TASK STATEMENT
Leave every picture out. Set down all the lines below exactly.

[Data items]

+ + + + +

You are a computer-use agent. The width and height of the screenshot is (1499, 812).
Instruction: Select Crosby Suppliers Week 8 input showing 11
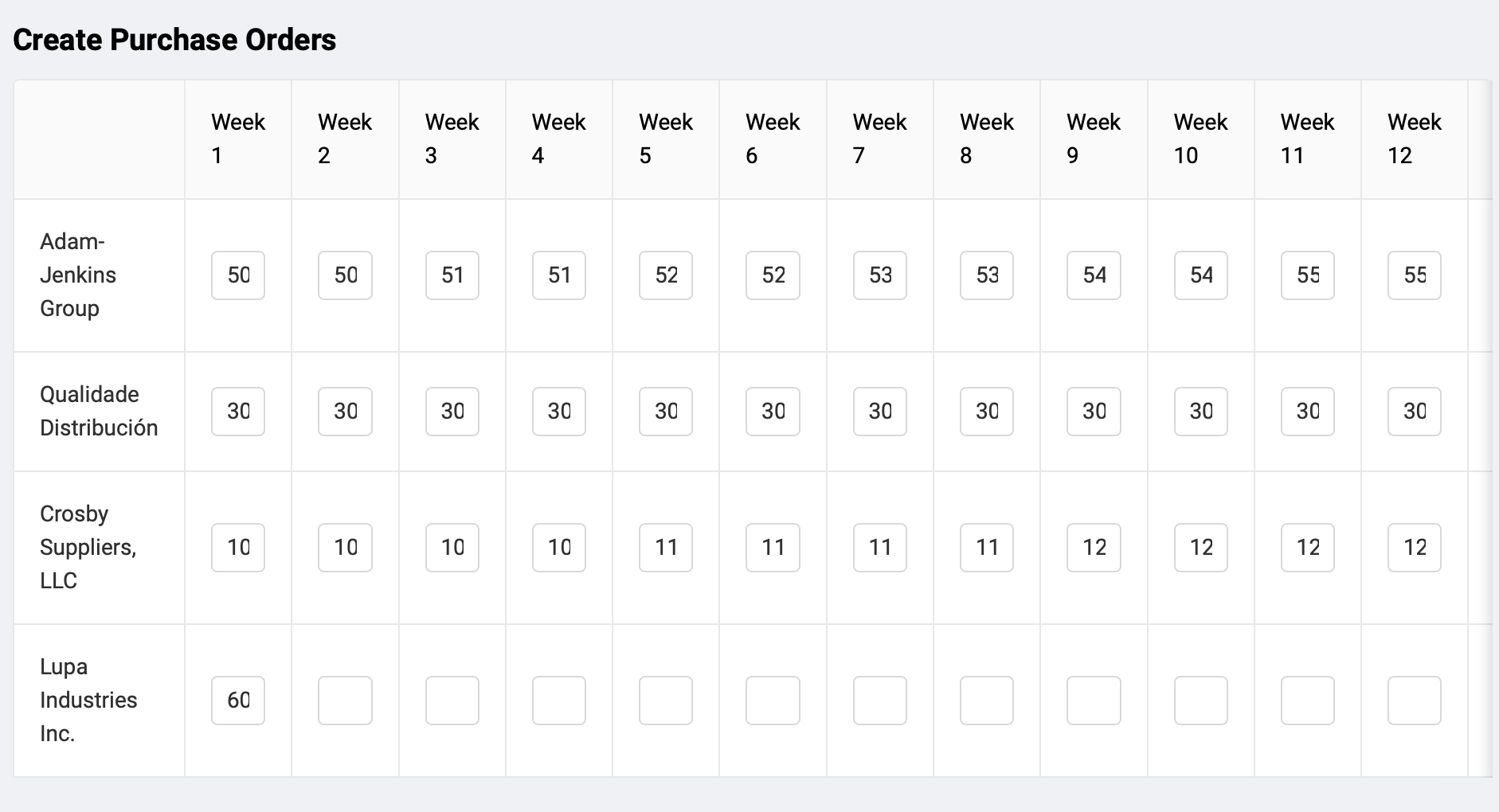pyautogui.click(x=986, y=547)
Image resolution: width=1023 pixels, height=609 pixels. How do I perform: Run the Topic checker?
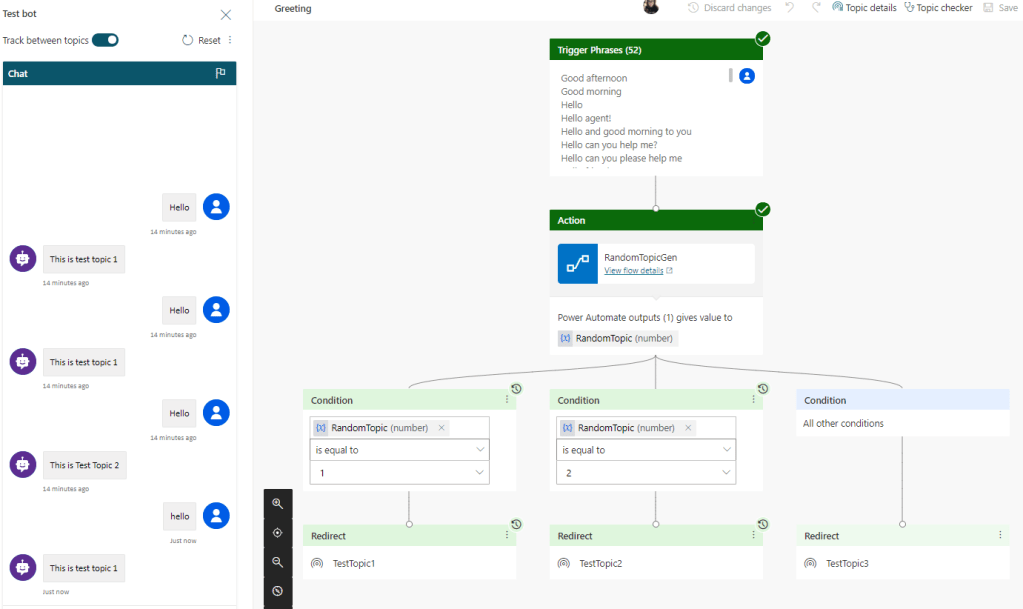tap(938, 8)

+ + + + +

SOLVED EXERCISE
You are a computer-use agent. The width and height of the screenshot is (1499, 812).
Instruction: Select Crosby Suppliers Week 8 input showing 11
pyautogui.click(x=986, y=547)
Image resolution: width=1023 pixels, height=609 pixels. How do I perform: Run the Topic checker?
tap(938, 8)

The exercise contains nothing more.